• _Work item_
Set down the data that follows again, exactly as written.

- Opening Delimiter -

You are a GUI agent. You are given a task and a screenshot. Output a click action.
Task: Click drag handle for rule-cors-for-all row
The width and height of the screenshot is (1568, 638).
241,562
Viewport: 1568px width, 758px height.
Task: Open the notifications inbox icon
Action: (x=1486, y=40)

- Closing Delimiter -

• _Written solution_
You are a GUI agent. You are given a task and a screenshot. Output a click action.
Task: Click drag handle for rule-cors-for-all row
The width and height of the screenshot is (1568, 638).
241,562
Viewport: 1568px width, 758px height.
Task: Open the notifications inbox icon
Action: (x=1486, y=40)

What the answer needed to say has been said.